[start Source text]
Thread behavior in 7.8.3

John Lato jwlato at gmail.com
Thu Oct 30 00:19:46 UTC 2014


I guess I should explain what that flag does...

The GHC RTS maintains capabilities, the number of capabilities is specified
by the `+RTS -N` option.  Each capability is a virtual machine that
executes Haskell code, and maintains its own runqueue of threads to process.

A capability will perform a context switch at the next heap block
allocation (every 4k of allocation) after the timer expires.  The timer
defaults to 20ms, and can be set by the -C flag.  Capabilities perform
context switches in other circumstances as well, such as when a thread
yields or blocks.

My guess is that either the context switching logic changed in ghc-7.8, or
possibly your code used to trigger a switch via some other mechanism (stack
overflow or something maybe?), but is optimized differently now so instead
it needs to wait for the timer to expire.
[end Source text]
Short exercise 1: Which lines of the listing contain the string "Where"? Return each of them, treating case as significant.
The post above and the listing that follows are unrelated material.
[start Listed records]
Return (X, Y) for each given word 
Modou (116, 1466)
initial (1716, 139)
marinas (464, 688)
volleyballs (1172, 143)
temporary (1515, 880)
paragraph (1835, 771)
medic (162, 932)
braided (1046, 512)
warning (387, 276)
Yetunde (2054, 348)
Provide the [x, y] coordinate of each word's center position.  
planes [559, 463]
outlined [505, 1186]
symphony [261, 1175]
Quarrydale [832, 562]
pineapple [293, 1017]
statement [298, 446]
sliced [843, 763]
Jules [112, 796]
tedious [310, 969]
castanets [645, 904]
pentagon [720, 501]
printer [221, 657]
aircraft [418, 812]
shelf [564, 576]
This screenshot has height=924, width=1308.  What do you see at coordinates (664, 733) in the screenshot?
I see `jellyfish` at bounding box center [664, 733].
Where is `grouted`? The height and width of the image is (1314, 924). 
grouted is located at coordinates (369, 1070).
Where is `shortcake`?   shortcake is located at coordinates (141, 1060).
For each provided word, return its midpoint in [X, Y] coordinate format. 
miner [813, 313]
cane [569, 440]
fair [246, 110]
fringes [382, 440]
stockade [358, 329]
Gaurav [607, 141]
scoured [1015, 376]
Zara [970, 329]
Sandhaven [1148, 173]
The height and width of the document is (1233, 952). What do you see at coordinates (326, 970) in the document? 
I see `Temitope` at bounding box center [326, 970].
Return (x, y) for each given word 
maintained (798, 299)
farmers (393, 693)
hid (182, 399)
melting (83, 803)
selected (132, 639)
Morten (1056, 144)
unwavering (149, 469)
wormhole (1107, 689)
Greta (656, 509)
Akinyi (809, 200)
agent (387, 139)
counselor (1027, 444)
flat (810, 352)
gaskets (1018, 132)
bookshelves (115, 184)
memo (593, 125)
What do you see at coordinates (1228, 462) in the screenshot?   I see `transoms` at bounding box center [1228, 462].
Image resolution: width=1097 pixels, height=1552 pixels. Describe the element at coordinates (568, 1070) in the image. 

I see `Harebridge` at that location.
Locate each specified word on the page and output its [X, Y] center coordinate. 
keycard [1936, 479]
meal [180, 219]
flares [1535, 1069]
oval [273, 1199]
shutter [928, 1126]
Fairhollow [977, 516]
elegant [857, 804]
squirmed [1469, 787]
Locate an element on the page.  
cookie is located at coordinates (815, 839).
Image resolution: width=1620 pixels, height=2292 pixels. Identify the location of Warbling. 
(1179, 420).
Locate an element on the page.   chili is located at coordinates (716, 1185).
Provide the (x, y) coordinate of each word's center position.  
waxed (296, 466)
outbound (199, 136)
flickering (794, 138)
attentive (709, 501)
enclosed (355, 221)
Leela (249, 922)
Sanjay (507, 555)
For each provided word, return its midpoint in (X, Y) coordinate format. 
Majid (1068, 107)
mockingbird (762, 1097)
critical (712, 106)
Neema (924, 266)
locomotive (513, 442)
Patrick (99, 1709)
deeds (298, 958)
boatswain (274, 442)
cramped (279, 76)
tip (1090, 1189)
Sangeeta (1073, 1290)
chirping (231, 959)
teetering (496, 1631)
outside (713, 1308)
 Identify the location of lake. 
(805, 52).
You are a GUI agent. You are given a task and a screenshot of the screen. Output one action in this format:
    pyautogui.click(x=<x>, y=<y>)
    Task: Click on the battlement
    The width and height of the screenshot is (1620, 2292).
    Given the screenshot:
[end Listed records]
Short exercise 2: In the post on thread behavior in 7.8.3, what is the timer's default value, and which flag sets it?

Full response 1:
Where is `grouted`? The height and width of the image is (1314, 924). 
Where is `shortcake`?   shortcake is located at coordinates (141, 1060).

Full response 2: The timer defaults to 20ms and can be set with the -C flag.